GOAL OF THE EXERCISE –
Output every entry exactly as written.

Stored items
BEGIN

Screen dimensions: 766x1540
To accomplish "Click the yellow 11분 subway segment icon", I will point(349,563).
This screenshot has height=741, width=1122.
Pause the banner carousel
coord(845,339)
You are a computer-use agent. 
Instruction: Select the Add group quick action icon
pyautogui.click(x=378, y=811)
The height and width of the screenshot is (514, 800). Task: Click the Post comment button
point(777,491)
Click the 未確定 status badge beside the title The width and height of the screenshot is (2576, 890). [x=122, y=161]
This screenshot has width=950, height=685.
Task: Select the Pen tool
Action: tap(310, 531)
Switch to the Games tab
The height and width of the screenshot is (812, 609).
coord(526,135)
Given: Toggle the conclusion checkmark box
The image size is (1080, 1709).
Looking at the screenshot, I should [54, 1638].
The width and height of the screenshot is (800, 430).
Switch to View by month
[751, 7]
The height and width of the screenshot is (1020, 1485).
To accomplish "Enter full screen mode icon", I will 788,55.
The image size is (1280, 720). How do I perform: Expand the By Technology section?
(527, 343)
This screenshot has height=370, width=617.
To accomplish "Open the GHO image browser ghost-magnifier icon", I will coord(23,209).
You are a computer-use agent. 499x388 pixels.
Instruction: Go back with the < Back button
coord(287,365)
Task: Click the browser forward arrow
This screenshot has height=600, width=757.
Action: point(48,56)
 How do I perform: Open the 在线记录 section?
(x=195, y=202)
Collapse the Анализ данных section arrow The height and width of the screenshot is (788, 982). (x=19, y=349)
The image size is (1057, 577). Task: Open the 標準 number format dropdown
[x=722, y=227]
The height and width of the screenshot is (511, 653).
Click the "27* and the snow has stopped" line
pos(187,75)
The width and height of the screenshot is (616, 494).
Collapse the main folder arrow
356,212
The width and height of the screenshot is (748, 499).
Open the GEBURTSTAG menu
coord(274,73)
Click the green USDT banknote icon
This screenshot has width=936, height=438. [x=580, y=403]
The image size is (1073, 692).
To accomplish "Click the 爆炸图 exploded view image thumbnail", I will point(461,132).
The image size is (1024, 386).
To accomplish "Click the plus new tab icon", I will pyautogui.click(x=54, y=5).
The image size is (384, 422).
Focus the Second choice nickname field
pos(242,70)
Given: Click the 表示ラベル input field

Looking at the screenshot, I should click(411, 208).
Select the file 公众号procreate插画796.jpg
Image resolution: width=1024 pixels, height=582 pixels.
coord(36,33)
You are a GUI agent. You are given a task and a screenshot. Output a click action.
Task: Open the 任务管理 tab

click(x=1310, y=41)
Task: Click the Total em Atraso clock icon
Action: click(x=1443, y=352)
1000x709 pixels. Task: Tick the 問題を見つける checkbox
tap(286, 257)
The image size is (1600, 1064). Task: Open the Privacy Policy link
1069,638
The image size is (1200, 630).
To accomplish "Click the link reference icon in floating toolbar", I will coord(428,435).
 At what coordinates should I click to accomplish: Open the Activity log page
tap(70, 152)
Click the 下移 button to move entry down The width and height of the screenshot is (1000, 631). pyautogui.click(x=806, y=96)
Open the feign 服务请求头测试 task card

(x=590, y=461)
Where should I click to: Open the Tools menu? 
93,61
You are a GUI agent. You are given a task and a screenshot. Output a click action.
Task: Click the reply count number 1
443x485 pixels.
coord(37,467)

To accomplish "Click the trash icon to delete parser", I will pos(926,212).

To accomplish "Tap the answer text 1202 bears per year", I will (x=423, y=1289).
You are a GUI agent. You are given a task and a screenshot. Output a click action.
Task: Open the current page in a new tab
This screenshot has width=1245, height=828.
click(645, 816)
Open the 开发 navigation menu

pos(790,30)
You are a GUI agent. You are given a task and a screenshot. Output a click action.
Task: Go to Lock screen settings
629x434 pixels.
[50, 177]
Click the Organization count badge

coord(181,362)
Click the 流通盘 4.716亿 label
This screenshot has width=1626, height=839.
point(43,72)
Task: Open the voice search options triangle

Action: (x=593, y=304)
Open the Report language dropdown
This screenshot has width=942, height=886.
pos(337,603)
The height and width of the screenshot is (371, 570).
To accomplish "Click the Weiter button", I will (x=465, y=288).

END

EXERCISE OUTPUT –
Screen dimensions: 766x1540
To accomplish "Click the yellow 11분 subway segment icon", I will point(349,563).
This screenshot has height=741, width=1122.
Pause the banner carousel
coord(845,339)
You are a computer-use agent. 
Instruction: Select the Add group quick action icon
pyautogui.click(x=378, y=811)
The height and width of the screenshot is (514, 800). Task: Click the Post comment button
point(777,491)
Click the 未確定 status badge beside the title The width and height of the screenshot is (2576, 890). [x=122, y=161]
This screenshot has width=950, height=685.
Task: Select the Pen tool
Action: tap(310, 531)
Switch to the Games tab
The height and width of the screenshot is (812, 609).
coord(526,135)
Given: Toggle the conclusion checkmark box
The image size is (1080, 1709).
Looking at the screenshot, I should [54, 1638].
The width and height of the screenshot is (800, 430).
Switch to View by month
[751, 7]
The height and width of the screenshot is (1020, 1485).
To accomplish "Enter full screen mode icon", I will 788,55.
The image size is (1280, 720). How do I perform: Expand the By Technology section?
(527, 343)
This screenshot has height=370, width=617.
To accomplish "Open the GHO image browser ghost-magnifier icon", I will coord(23,209).
You are a computer-use agent. 499x388 pixels.
Instruction: Go back with the < Back button
coord(287,365)
Task: Click the browser forward arrow
This screenshot has height=600, width=757.
Action: point(48,56)
 How do I perform: Open the 在线记录 section?
(x=195, y=202)
Collapse the Анализ данных section arrow The height and width of the screenshot is (788, 982). (x=19, y=349)
The image size is (1057, 577). Task: Open the 標準 number format dropdown
[x=722, y=227]
The height and width of the screenshot is (511, 653).
Click the "27* and the snow has stopped" line
pos(187,75)
The width and height of the screenshot is (616, 494).
Collapse the main folder arrow
356,212
The width and height of the screenshot is (748, 499).
Open the GEBURTSTAG menu
coord(274,73)
Click the green USDT banknote icon
This screenshot has width=936, height=438. [x=580, y=403]
The image size is (1073, 692).
To accomplish "Click the 爆炸图 exploded view image thumbnail", I will point(461,132).
The image size is (1024, 386).
To accomplish "Click the plus new tab icon", I will pyautogui.click(x=54, y=5).
The image size is (384, 422).
Focus the Second choice nickname field
pos(242,70)
Given: Click the 表示ラベル input field

Looking at the screenshot, I should click(411, 208).
Select the file 公众号procreate插画796.jpg
Image resolution: width=1024 pixels, height=582 pixels.
coord(36,33)
You are a GUI agent. You are given a task and a screenshot. Output a click action.
Task: Open the 任务管理 tab

click(x=1310, y=41)
Task: Click the Total em Atraso clock icon
Action: click(x=1443, y=352)
1000x709 pixels. Task: Tick the 問題を見つける checkbox
tap(286, 257)
The image size is (1600, 1064). Task: Open the Privacy Policy link
1069,638
The image size is (1200, 630).
To accomplish "Click the link reference icon in floating toolbar", I will coord(428,435).
 At what coordinates should I click to accomplish: Open the Activity log page
tap(70, 152)
Click the 下移 button to move entry down The width and height of the screenshot is (1000, 631). pyautogui.click(x=806, y=96)
Open the feign 服务请求头测试 task card

(x=590, y=461)
Where should I click to: Open the Tools menu? 
93,61
You are a GUI agent. You are given a task and a screenshot. Output a click action.
Task: Click the reply count number 1
443x485 pixels.
coord(37,467)

To accomplish "Click the trash icon to delete parser", I will pos(926,212).

To accomplish "Tap the answer text 1202 bears per year", I will (x=423, y=1289).
You are a GUI agent. You are given a task and a screenshot. Output a click action.
Task: Open the current page in a new tab
This screenshot has width=1245, height=828.
click(645, 816)
Open the 开发 navigation menu

pos(790,30)
You are a GUI agent. You are given a task and a screenshot. Output a click action.
Task: Go to Lock screen settings
629x434 pixels.
[50, 177]
Click the Organization count badge

coord(181,362)
Click the 流通盘 4.716亿 label
This screenshot has width=1626, height=839.
point(43,72)
Task: Open the voice search options triangle

Action: (x=593, y=304)
Open the Report language dropdown
This screenshot has width=942, height=886.
pos(337,603)
The height and width of the screenshot is (371, 570).
To accomplish "Click the Weiter button", I will (x=465, y=288).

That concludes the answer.